Diane Abbott is a famously left-wing London Labour MP who is upset at her Scottish Labour colleagues for supporting a controversial 'mansion tax' on the grounds that this will hit elderly people in big homes but small incomes.

Now if you ask me it's completely mad to pull these figures out of the air and a sign of how desperate the Scottish Labour Party is for newspaper headlines.    

But who says that 1,000 extra nurses is what the NHS really needs, as opposed to more public money for the hospice movement, for example, or the recruitment of more Home Care staff to keep people in their own homes and out of hospital?

No one except for Jim Murphy as far as I can see who needs tor raise his game if this is the  best he can come up with.


Jim Murphy’s mansion-tax boast is a cynical attempt to buy Scottish votes


Instead of electioneering from Scotland’s Labour leader, we need a proper debate on devolution of powers to our great cities



By Diane Abbott - The Guardian
Residential streets in Muswell Hill: 'The mansion tax … is, in effect, a tax on London.' Photograph: Dominic Lipinski/PA

We have now embarked on the longest general election campaign in the history of Britain. Even political obsessives quail at the thought. So I plead guilty to bringing a little genuine political debate into the process so early on in the process. The issue is the new Scottish Labour leader, Jim Murphy, and his vainglorious boast that he is going to use mansion tax money from London and the south-east to pay for 1,000 new nurses in Scotland.

Let me stress that I support the mansion tax in principle. It is a redistributive tax, which is important, and taxes on assets are always worth considering.

The complication is that it is, in effect, a tax on London, 80% of which will be paid by people in London and the south -east. And the distorted nature of London’s housing market could mean a tax with wildly distorted effects. No one really knows how much it will raise. It seems likely that the people everyone agrees should pay it – the international super-wealthy – will use their expensive lawyers and accountants to evade it.

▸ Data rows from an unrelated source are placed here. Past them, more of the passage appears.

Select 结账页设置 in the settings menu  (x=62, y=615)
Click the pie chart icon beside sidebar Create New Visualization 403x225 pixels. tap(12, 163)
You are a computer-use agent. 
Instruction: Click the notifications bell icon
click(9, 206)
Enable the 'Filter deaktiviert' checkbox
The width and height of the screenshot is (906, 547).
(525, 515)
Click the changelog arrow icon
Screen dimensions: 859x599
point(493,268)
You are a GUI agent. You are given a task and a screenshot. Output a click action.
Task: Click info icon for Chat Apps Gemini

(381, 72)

But it will hit older Londoners, often public sector workers who bought houses in what were then unfashionable parts of London, as in my constituency, Hackney North and Stoke Newington. Now they are living in houses worth £1m and rising. They are often asset rich but cash poor. Having seen London house prices spiral in value, they are not reassured by the idea that the mansion tax kicks in only at £2m. At the very least, a lot of work needs to be put in to reassure those voters, and to fashion a tax that will not hit those people unfairly. Fortunately the shadow chancellor, Ed Balls, has an open mind on the subject.

That is why it is surprising that Murphy has jumped in feet first, boasting about how he will spend money from a tax when there is no agreement on exactly how it will be levied.

I am a unionist, and I understand that the Labour party has a big electoral challenge in Scotland. But I cannot believe that Scottish voters will be taken in by a crude attempt to buy their votes with money expropriated from London. If Murphy is really interested in redistributing wealth, why isn’t he talking about council tax revaluation or levels of income tax in Scotland? Instead he seeks cheap applause by telling the Scots how he will extract money from England.

Recently there has been a series of reports, including from the London Finance Commission and the Royal Society of Arts City Growth Commission, calling for the devolution of powers to our great cities. In particular, experts are saying that big cities should be allowed to keep their property taxes – I believe that this process should start with the mansion tax.

Devolution cannot be for Scotland alone; there should also be devolution of powers to the cities and regions. Murphy cannot bully the rest of the UK about a considered devolution of fiscal powers to all our cities with a pre-emptive strike on the mansion tax.

It is too easy to conflate London with bankers and the international glitterati. But London is more unequal than any other part of Britain. Child poverty is a third higher in London than the rest of England as a whole. So, general election campaign or not, we need a proper debate on devolution of powers to our great cities. It is part of the battle against the poverty that still exists in the shadow of the glittering towers of the City of London. And some people need to be prepared to stand up for London in this important debate.